Nothing outside the range is wanted. Repeat exactly the lines below from the one with "Click the Manage Your Datasets slide title" through the one with "Task: Close the kill report window".

------ Data to use ------

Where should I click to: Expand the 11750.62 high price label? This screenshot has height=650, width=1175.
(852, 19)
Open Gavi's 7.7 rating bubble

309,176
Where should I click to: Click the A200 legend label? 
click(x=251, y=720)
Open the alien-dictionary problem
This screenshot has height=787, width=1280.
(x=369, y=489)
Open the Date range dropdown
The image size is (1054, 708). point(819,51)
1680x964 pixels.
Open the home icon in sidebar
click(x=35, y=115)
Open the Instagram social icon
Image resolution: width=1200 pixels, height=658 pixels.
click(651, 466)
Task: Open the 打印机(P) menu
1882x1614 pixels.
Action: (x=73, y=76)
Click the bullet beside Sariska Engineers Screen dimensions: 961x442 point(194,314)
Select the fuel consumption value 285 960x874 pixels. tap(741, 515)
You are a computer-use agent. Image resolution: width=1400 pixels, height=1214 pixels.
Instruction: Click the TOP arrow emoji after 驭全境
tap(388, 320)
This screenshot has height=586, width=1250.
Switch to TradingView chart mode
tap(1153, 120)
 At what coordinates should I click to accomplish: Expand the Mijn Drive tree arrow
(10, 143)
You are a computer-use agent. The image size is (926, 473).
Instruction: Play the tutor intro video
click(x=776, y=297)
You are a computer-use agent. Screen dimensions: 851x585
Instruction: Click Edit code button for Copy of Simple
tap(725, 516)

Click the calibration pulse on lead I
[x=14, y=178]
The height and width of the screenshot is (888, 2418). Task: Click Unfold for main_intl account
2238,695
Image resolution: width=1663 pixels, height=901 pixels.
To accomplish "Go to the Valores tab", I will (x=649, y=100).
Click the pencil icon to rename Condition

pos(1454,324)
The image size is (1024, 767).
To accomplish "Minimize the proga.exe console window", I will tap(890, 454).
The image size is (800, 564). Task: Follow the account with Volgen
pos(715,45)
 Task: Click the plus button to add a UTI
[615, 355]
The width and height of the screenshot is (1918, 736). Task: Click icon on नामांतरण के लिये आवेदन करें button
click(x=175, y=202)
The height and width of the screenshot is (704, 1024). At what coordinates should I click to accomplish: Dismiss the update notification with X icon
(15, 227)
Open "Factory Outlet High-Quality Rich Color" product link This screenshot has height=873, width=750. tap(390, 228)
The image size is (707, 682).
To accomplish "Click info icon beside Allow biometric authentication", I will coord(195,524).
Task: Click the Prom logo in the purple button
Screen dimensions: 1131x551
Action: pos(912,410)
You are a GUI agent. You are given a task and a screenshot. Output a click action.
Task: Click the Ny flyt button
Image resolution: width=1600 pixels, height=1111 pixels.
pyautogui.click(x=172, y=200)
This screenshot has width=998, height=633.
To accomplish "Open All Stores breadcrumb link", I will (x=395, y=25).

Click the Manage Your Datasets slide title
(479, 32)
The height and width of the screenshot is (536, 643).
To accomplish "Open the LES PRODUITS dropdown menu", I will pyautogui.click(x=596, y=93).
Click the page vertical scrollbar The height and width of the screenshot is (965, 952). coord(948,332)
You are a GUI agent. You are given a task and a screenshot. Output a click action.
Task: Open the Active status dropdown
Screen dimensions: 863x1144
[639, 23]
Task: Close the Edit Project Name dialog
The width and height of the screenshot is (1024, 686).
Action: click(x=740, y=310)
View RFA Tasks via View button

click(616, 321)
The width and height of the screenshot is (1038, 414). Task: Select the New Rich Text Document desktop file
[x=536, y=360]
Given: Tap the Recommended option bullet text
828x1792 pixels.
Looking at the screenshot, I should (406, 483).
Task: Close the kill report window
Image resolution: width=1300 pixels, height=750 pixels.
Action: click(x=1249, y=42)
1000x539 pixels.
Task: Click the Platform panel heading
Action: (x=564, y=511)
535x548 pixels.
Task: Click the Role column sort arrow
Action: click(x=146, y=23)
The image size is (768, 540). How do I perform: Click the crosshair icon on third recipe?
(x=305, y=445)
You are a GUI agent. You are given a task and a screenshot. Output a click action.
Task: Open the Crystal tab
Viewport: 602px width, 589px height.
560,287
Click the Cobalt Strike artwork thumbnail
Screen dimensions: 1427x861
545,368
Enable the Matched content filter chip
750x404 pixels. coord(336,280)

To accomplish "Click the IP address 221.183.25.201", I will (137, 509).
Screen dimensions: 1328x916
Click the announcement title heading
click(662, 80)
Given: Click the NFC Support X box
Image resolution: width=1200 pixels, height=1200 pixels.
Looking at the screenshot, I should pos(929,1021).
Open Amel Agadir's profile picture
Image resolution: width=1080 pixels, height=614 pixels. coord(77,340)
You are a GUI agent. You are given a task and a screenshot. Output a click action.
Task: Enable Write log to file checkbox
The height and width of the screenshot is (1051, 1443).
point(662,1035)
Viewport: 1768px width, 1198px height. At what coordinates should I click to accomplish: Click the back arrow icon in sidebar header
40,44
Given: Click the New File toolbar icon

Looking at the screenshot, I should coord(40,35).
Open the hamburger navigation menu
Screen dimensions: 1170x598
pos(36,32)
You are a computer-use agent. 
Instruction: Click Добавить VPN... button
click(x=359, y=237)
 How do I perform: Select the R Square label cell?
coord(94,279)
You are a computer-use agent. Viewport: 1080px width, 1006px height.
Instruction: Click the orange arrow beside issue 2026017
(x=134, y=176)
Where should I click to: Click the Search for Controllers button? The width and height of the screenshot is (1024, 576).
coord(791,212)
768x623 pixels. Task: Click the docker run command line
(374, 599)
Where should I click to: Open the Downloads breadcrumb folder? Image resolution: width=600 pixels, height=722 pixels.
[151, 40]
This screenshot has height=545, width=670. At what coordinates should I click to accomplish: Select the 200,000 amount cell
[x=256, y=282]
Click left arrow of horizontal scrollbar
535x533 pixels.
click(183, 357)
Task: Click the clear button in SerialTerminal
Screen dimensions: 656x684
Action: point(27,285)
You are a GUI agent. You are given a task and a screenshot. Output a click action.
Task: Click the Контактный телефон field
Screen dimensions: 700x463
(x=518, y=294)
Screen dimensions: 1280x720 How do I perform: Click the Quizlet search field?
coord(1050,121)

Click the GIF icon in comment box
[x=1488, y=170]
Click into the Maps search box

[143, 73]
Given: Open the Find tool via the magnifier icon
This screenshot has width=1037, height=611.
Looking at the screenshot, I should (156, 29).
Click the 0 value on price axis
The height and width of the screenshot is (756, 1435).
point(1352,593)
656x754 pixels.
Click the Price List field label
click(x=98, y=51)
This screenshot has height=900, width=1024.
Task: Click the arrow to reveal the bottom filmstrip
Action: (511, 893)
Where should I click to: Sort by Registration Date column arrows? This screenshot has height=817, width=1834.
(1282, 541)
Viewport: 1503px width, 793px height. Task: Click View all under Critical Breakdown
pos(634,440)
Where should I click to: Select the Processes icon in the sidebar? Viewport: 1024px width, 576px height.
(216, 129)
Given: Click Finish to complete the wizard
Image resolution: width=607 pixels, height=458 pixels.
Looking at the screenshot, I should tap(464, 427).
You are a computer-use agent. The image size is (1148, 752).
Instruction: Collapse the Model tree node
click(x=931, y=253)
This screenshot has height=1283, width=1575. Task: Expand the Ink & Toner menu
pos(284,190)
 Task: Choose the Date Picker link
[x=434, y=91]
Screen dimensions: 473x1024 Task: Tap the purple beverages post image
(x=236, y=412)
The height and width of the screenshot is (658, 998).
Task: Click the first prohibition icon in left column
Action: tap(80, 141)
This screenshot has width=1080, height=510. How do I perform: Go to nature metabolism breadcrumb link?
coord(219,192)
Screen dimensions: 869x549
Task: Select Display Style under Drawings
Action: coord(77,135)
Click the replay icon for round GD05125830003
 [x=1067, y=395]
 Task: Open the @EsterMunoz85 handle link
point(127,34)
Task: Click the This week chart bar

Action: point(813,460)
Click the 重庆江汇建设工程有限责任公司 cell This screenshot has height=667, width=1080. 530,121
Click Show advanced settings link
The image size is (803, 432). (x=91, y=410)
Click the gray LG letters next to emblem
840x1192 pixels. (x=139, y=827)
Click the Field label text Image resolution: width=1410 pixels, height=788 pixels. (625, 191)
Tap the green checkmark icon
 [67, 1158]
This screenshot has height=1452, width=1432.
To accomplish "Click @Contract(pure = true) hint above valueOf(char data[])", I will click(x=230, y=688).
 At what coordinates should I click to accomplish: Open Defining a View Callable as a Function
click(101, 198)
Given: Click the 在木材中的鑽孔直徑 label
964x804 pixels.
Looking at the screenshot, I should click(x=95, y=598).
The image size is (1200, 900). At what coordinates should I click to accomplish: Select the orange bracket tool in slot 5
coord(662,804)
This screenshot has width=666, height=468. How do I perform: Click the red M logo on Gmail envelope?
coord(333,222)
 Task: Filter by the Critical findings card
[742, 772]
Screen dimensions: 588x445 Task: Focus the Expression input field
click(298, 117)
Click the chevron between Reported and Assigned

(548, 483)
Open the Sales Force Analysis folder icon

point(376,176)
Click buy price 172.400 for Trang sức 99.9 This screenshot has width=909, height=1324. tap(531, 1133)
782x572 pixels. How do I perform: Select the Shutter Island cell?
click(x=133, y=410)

------

**Task answer**.
Click the Manage Your Datasets slide title
(479, 32)
The height and width of the screenshot is (536, 643).
To accomplish "Open the LES PRODUITS dropdown menu", I will pyautogui.click(x=596, y=93).
Click the page vertical scrollbar The height and width of the screenshot is (965, 952). coord(948,332)
You are a GUI agent. You are given a task and a screenshot. Output a click action.
Task: Open the Active status dropdown
Screen dimensions: 863x1144
[639, 23]
Task: Close the Edit Project Name dialog
The width and height of the screenshot is (1024, 686).
Action: click(x=740, y=310)
View RFA Tasks via View button

click(616, 321)
The width and height of the screenshot is (1038, 414). Task: Select the New Rich Text Document desktop file
[x=536, y=360]
Given: Tap the Recommended option bullet text
828x1792 pixels.
Looking at the screenshot, I should (406, 483).
Task: Close the kill report window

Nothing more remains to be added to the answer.